How to prune Cherry trees
Like in most fruit trees, the cherry farmer can start shaping the young trees by generally pruning during the second year after planting. The decision to choose the final training scheme (tree shape) depends on the grafted variety and rootstock, the harvesting method, the yield goals, etc. Except for training, the farmer needs to prune the cherry trees yearly to maintain the balance between fruit/stem production, control the yield load, improve aeration and maintain the training scheme of the trees.

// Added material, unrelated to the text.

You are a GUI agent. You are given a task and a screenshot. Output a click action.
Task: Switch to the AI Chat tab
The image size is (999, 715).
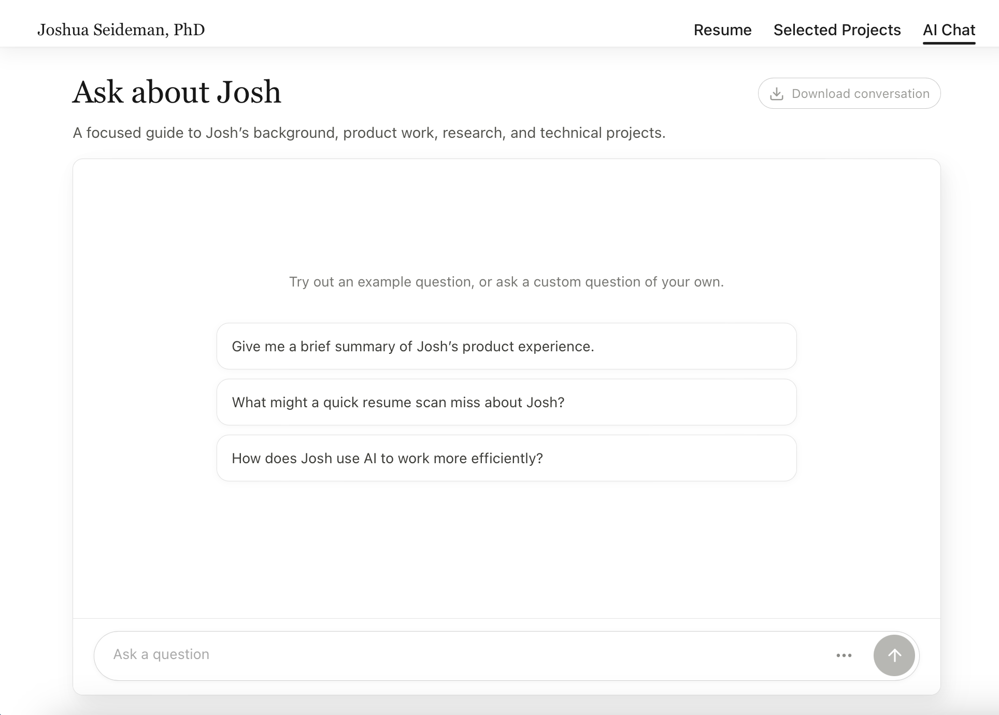(x=949, y=30)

In both cases, any pruning activities should be performed during late winter, when the trees are still dormant but after the period of extreme cold (frost danger).
Training of cherry trees
There are several commercially successful training systems for cherry trees: Kym Green Bush (KGB), Spanish Bush (SB), Steep Leader (SL), Upright Fruiting Offshoots “Y” Trellis (UFO-Y), Super Slender Axe (SSA), Tall Spindle Axe (TSA), Upright Fruiting Offshoots (UFO), and Vogel Central Leader (VCL). The most common and productive training schemes applied in commercial cherry orchards are the vase-shaped or open-center form, the fruiting wall, the modified central leader and the Super Slender Axe.
The first shape is very popular in sour or tart cherries. The tree consists of 3-5 main scaffold branches that develop from the central trunk and grow upright at a 50° to 60° angle from the trunk and 6-9 inches (15-23 cm) apart. The tree trunk should be kept short to facilitate harvest (24-30 inches or 61-76 cm). Each primary limb is usually separated into two secondary branches. This scheme allows good light penetration in the tree canopy.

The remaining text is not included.